==== Entries ====

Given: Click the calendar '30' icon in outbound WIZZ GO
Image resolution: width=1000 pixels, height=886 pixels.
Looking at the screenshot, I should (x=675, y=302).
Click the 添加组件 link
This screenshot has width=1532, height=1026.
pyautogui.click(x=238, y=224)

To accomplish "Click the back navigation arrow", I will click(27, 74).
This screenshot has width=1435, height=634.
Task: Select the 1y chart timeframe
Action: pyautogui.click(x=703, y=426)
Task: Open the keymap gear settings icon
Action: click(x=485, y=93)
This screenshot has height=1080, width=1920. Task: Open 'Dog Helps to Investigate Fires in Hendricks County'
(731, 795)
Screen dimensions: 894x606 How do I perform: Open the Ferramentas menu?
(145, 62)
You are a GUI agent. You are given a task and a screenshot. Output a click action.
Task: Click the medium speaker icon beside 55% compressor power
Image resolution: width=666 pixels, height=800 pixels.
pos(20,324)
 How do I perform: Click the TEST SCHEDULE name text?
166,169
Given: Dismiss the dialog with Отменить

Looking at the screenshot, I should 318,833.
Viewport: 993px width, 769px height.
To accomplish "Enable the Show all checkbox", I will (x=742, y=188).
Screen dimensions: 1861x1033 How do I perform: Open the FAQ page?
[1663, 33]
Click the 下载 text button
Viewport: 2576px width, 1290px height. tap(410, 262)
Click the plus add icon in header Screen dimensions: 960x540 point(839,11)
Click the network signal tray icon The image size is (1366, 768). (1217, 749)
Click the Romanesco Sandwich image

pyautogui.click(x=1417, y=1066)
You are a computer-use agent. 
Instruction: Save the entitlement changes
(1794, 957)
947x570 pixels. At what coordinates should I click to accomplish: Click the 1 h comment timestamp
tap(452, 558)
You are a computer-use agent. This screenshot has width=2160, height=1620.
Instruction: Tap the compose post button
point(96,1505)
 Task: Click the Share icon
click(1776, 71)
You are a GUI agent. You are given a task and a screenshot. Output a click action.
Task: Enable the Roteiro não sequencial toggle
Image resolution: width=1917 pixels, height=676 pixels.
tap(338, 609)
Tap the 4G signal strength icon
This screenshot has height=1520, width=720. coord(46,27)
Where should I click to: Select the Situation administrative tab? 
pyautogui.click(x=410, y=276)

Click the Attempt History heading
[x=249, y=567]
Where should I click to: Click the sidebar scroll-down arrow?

====

* Problem to solve
Please copy all of the data above verbatim, line for line.

* Problem solution
Given: Click the calendar '30' icon in outbound WIZZ GO
Image resolution: width=1000 pixels, height=886 pixels.
Looking at the screenshot, I should (x=675, y=302).
Click the 添加组件 link
This screenshot has width=1532, height=1026.
pyautogui.click(x=238, y=224)

To accomplish "Click the back navigation arrow", I will click(27, 74).
This screenshot has width=1435, height=634.
Task: Select the 1y chart timeframe
Action: pyautogui.click(x=703, y=426)
Task: Open the keymap gear settings icon
Action: click(x=485, y=93)
This screenshot has height=1080, width=1920. Task: Open 'Dog Helps to Investigate Fires in Hendricks County'
(731, 795)
Screen dimensions: 894x606 How do I perform: Open the Ferramentas menu?
(145, 62)
You are a GUI agent. You are given a task and a screenshot. Output a click action.
Task: Click the medium speaker icon beside 55% compressor power
Image resolution: width=666 pixels, height=800 pixels.
pos(20,324)
 How do I perform: Click the TEST SCHEDULE name text?
166,169
Given: Dismiss the dialog with Отменить

Looking at the screenshot, I should 318,833.
Viewport: 993px width, 769px height.
To accomplish "Enable the Show all checkbox", I will (x=742, y=188).
Screen dimensions: 1861x1033 How do I perform: Open the FAQ page?
[1663, 33]
Click the 下载 text button
Viewport: 2576px width, 1290px height. tap(410, 262)
Click the plus add icon in header Screen dimensions: 960x540 point(839,11)
Click the network signal tray icon The image size is (1366, 768). (1217, 749)
Click the Romanesco Sandwich image

pyautogui.click(x=1417, y=1066)
You are a computer-use agent. 
Instruction: Save the entitlement changes
(1794, 957)
947x570 pixels. At what coordinates should I click to accomplish: Click the 1 h comment timestamp
tap(452, 558)
You are a computer-use agent. This screenshot has width=2160, height=1620.
Instruction: Tap the compose post button
point(96,1505)
 Task: Click the Share icon
click(1776, 71)
You are a GUI agent. You are given a task and a screenshot. Output a click action.
Task: Enable the Roteiro não sequencial toggle
Image resolution: width=1917 pixels, height=676 pixels.
tap(338, 609)
Tap the 4G signal strength icon
This screenshot has height=1520, width=720. coord(46,27)
Where should I click to: Select the Situation administrative tab? 
pyautogui.click(x=410, y=276)

Click the Attempt History heading
[x=249, y=567]
Where should I click to: Click the sidebar scroll-down arrow?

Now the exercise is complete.